Exactly as written, copy every line from the one containing "Oldingi (71, 991)" through the end of the records, with the pictures left out.

==== INFORMATION SUPPLIED ====

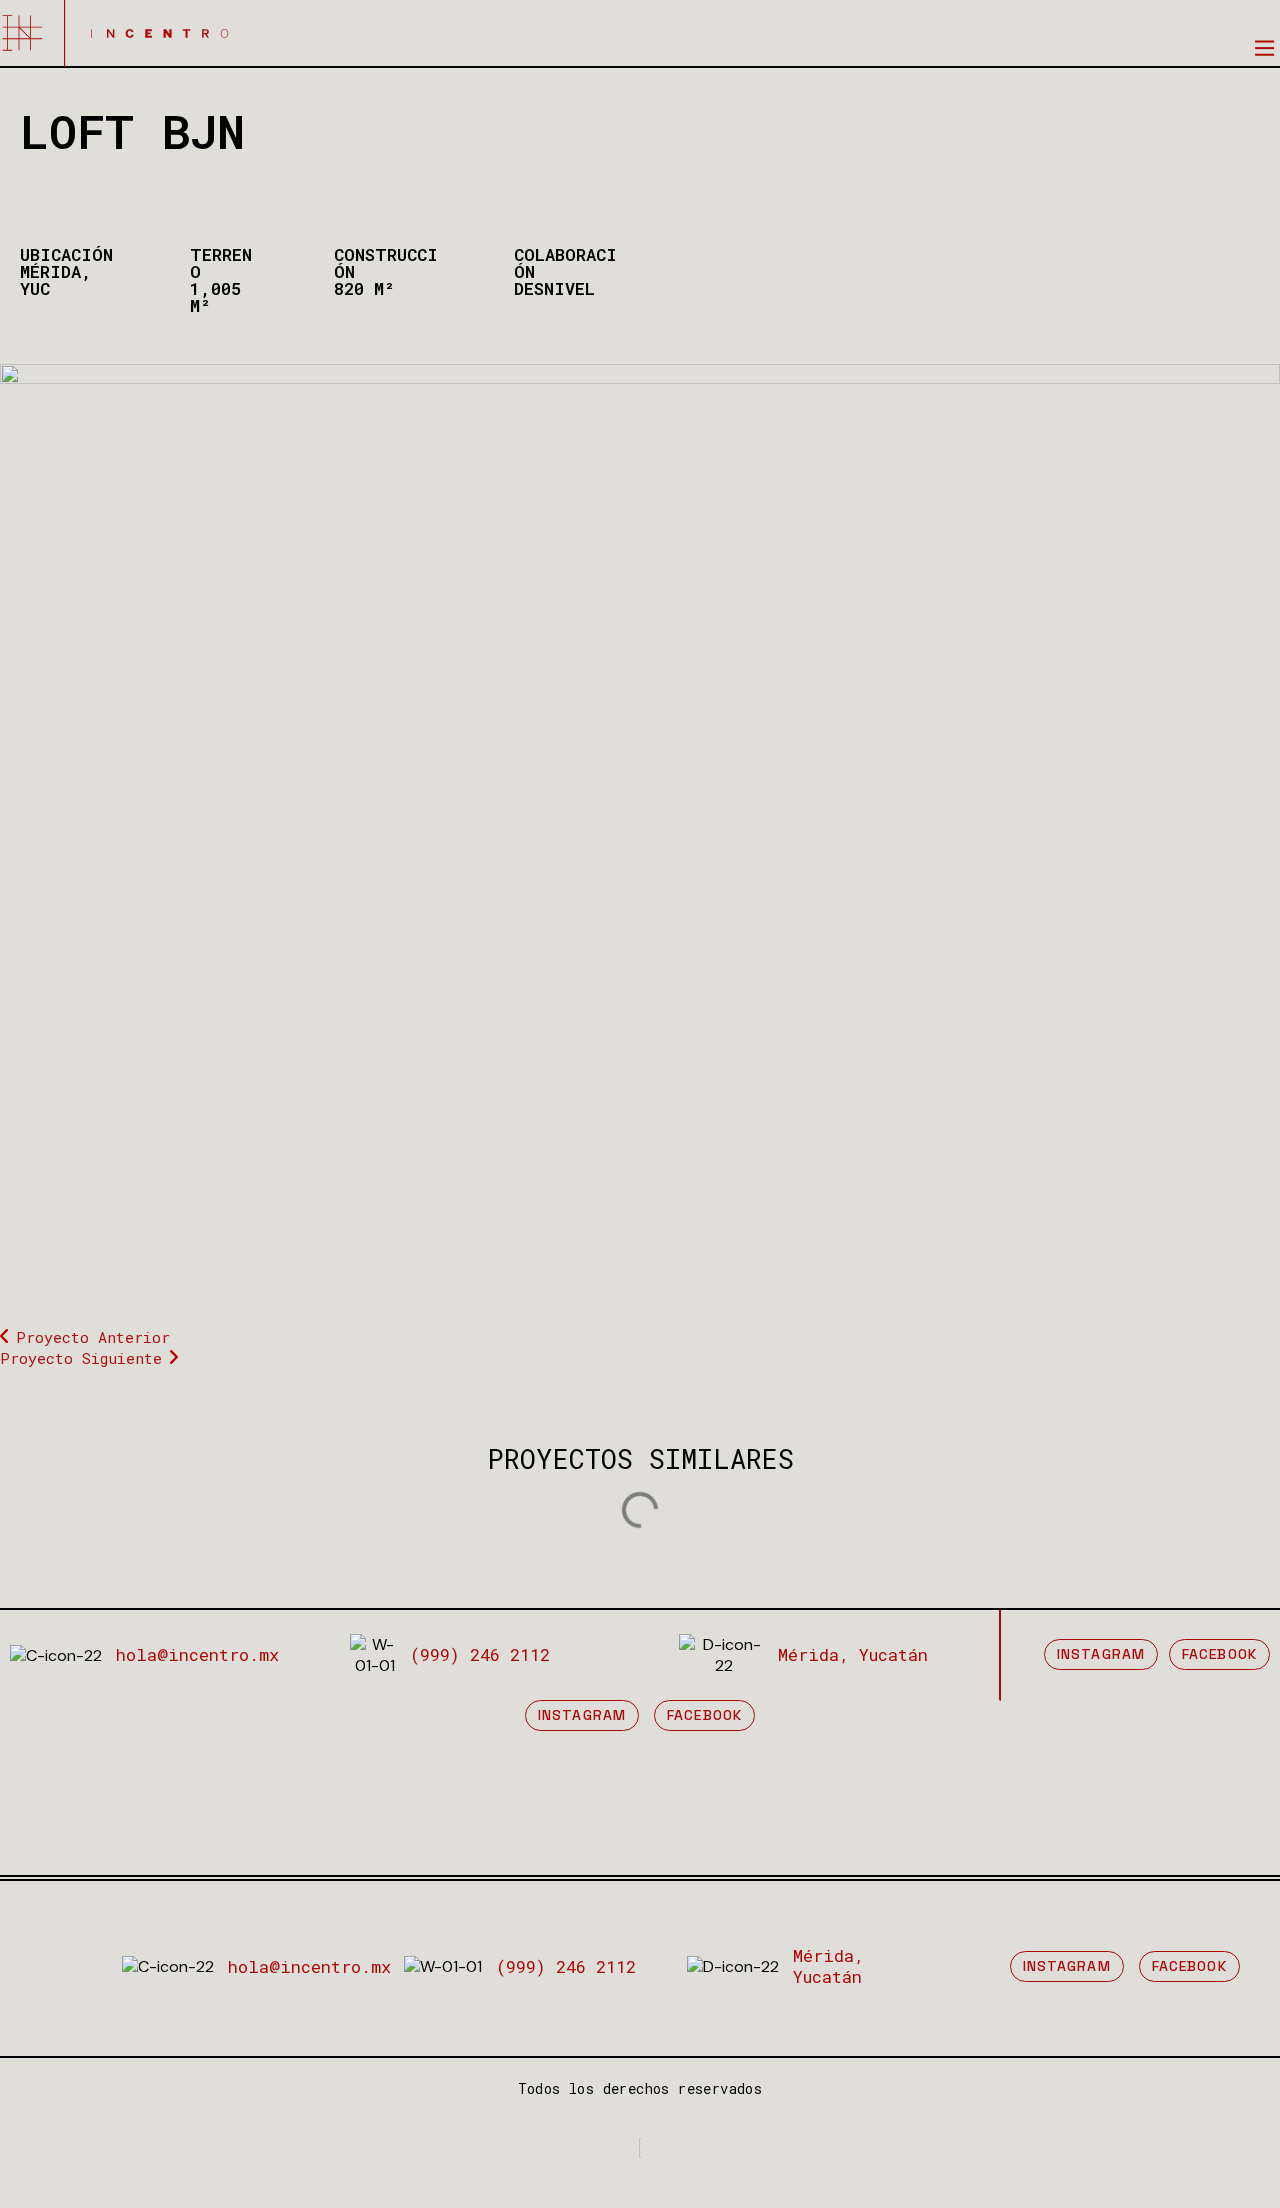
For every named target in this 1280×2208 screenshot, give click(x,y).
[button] (1264, 47)
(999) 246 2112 (480, 1654)
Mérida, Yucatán (853, 1654)
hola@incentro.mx (197, 1654)
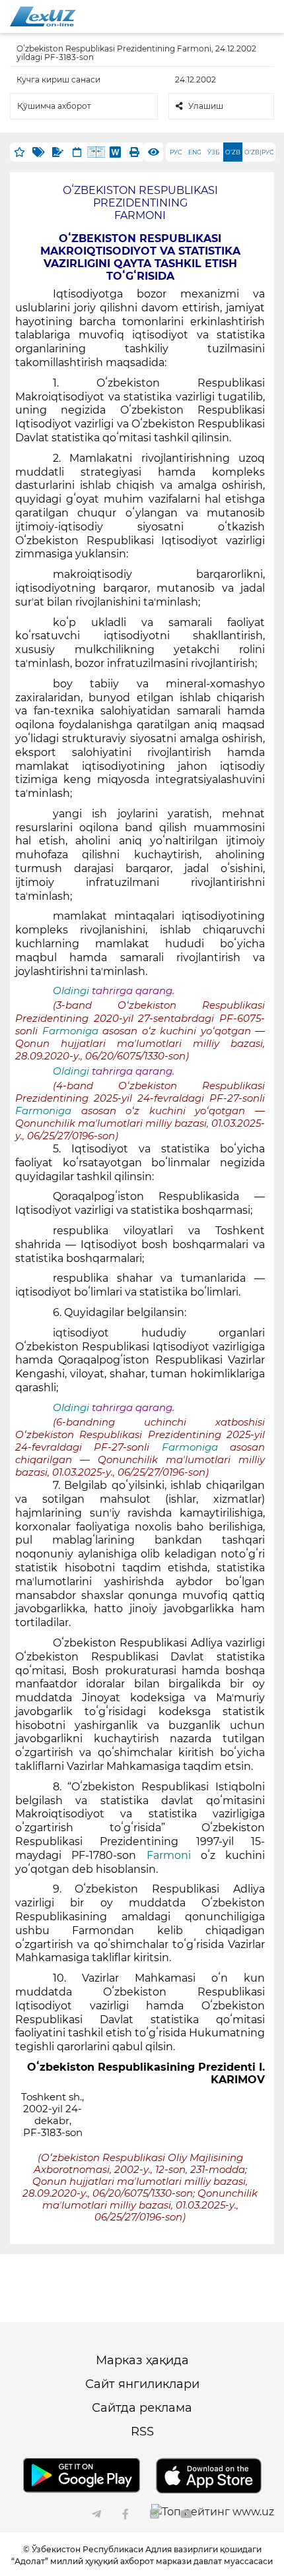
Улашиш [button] (205, 106)
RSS (142, 2431)
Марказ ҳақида (142, 2360)
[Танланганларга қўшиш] (19, 152)
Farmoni (169, 1855)
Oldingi (71, 991)
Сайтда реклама (142, 2408)
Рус (176, 152)
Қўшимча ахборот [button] (54, 106)
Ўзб (213, 152)
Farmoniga (72, 1031)
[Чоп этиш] (134, 152)
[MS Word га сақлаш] (115, 152)
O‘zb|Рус (258, 152)
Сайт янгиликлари (142, 2384)
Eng (194, 152)
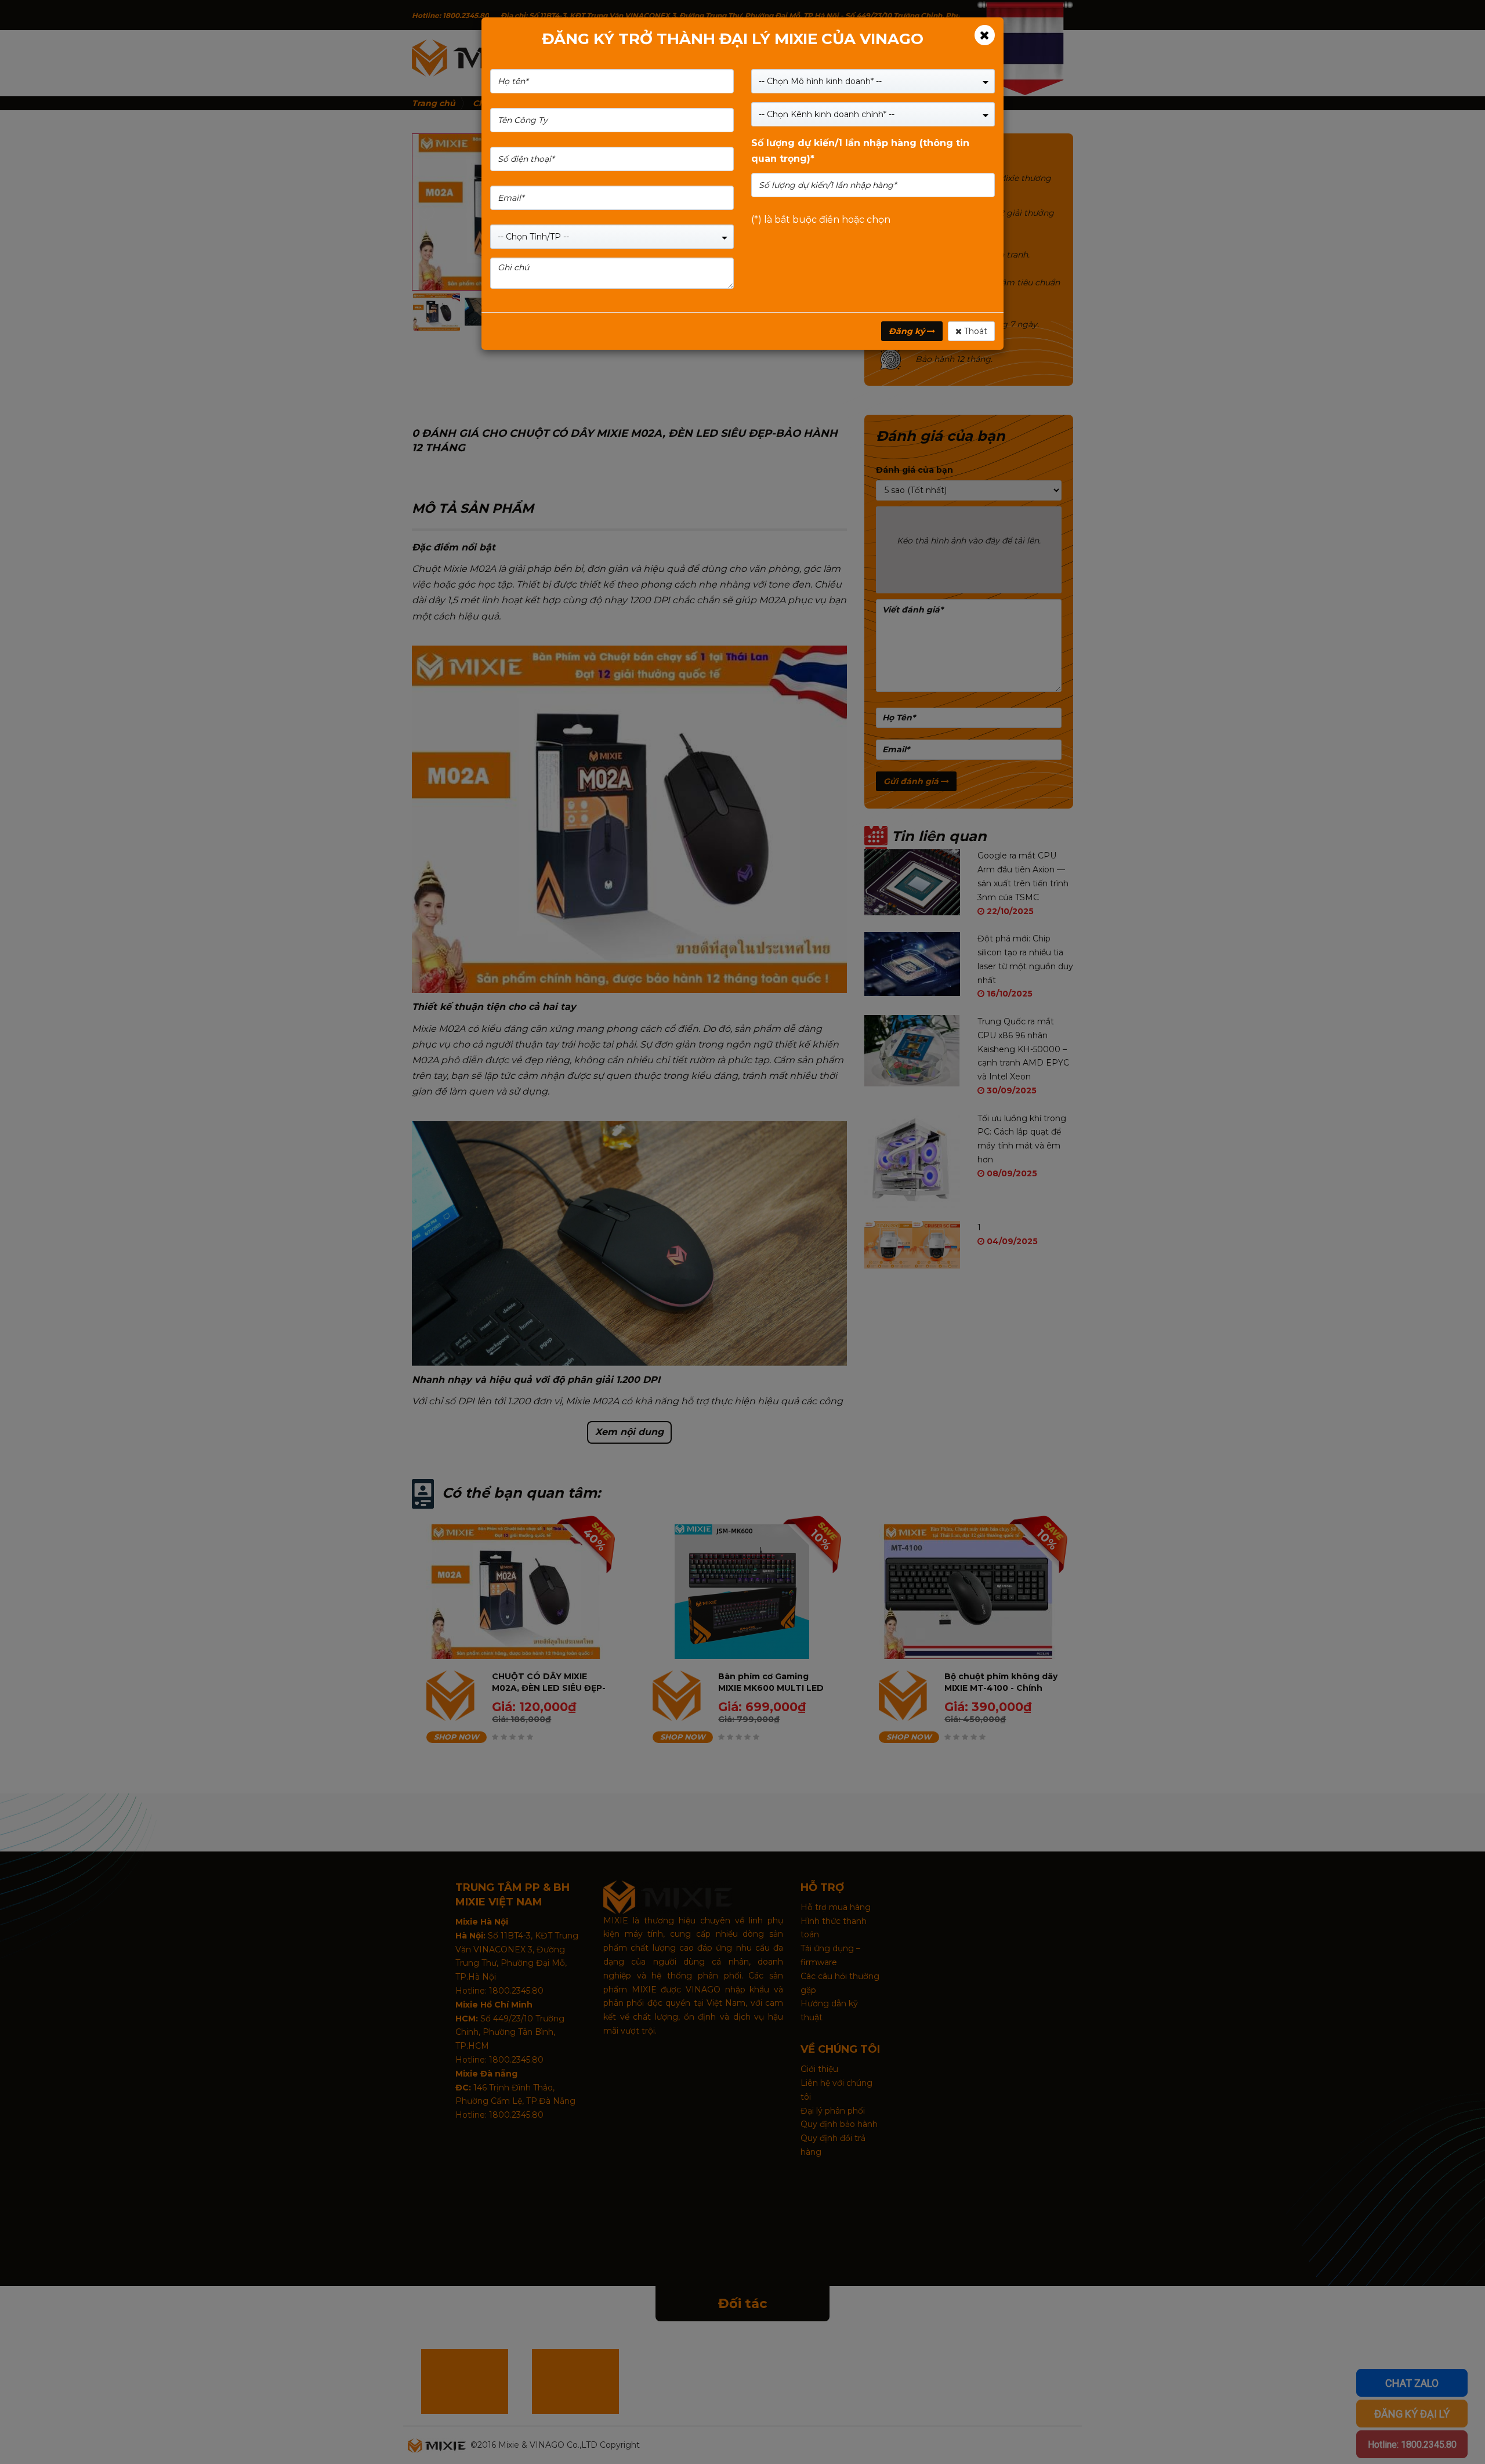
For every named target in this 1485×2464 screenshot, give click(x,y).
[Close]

====

**OUTPUT FOR THIS EXERCISE:**
Oldingi (71, 991)
Сайтда реклама (142, 2408)
Рус (176, 152)
Қўшимча ахборот [button] (54, 106)
Ўзб (213, 152)
Farmoniga (72, 1031)
[Чоп этиш] (134, 152)
[MS Word га сақлаш] (115, 152)
O‘zb|Рус (258, 152)
Сайт янгиликлари (142, 2384)
Eng (194, 152)
For every named target in this 1485×2464 screenshot, give click(x,y).
[Close]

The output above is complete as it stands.